**DATASET CONTENT**:

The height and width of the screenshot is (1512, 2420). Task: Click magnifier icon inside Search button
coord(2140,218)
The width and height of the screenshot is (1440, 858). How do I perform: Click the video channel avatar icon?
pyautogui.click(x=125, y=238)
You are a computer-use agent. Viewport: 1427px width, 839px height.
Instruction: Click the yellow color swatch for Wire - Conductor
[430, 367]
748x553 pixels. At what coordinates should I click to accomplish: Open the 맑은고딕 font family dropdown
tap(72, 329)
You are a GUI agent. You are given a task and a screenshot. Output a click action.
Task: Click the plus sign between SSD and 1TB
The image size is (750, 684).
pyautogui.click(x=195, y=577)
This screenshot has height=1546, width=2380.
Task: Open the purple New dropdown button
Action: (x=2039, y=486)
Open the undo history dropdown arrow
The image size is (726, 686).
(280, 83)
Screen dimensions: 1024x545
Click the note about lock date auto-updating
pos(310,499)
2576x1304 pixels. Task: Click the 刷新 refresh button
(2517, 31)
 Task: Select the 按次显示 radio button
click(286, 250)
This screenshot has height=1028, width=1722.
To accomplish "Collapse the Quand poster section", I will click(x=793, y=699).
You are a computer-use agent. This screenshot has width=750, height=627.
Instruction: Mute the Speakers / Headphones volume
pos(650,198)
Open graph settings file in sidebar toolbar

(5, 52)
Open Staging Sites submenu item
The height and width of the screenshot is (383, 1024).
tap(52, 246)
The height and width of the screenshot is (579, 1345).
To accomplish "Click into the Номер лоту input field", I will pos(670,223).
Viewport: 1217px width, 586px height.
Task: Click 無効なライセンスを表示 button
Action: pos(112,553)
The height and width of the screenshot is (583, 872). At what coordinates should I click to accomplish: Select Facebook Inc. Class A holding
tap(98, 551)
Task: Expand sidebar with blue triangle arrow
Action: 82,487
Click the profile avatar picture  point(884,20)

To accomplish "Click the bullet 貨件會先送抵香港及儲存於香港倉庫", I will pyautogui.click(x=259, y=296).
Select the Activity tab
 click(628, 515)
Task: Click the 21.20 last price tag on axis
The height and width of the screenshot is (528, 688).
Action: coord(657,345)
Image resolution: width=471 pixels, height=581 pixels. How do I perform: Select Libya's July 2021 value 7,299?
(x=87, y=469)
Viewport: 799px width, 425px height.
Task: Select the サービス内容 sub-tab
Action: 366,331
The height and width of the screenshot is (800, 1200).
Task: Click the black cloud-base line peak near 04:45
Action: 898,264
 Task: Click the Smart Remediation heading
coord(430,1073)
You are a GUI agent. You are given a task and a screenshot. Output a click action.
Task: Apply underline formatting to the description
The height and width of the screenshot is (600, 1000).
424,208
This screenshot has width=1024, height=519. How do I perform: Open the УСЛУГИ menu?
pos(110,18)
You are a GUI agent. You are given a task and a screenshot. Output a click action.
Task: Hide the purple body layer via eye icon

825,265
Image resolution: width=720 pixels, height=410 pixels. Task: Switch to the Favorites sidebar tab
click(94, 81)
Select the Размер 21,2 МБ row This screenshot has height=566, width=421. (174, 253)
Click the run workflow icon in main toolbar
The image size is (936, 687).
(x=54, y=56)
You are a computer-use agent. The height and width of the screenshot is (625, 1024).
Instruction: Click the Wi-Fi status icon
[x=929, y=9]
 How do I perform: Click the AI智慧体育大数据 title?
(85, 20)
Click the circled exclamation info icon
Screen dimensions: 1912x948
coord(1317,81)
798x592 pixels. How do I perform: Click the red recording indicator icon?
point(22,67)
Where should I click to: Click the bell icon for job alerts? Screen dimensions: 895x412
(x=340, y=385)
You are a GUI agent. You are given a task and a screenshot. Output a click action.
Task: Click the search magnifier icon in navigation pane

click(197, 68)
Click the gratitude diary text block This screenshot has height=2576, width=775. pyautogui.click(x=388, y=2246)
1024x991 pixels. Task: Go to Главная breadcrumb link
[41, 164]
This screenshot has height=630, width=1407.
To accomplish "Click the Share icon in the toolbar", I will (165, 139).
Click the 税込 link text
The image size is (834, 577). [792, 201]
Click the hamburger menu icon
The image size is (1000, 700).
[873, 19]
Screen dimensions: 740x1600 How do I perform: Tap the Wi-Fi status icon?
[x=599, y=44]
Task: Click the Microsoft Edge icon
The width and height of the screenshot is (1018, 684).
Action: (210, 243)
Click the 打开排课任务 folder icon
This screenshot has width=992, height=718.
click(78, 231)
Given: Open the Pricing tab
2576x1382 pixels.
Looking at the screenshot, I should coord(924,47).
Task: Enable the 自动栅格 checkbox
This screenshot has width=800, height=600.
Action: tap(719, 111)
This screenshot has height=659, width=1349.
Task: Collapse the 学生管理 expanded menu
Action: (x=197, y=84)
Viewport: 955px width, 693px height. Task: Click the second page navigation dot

**TASK DETAILS**:
Count the lines in the rows above that contain the word "size", and reply with only that number.

**EXERCISE SOLUTION**:
5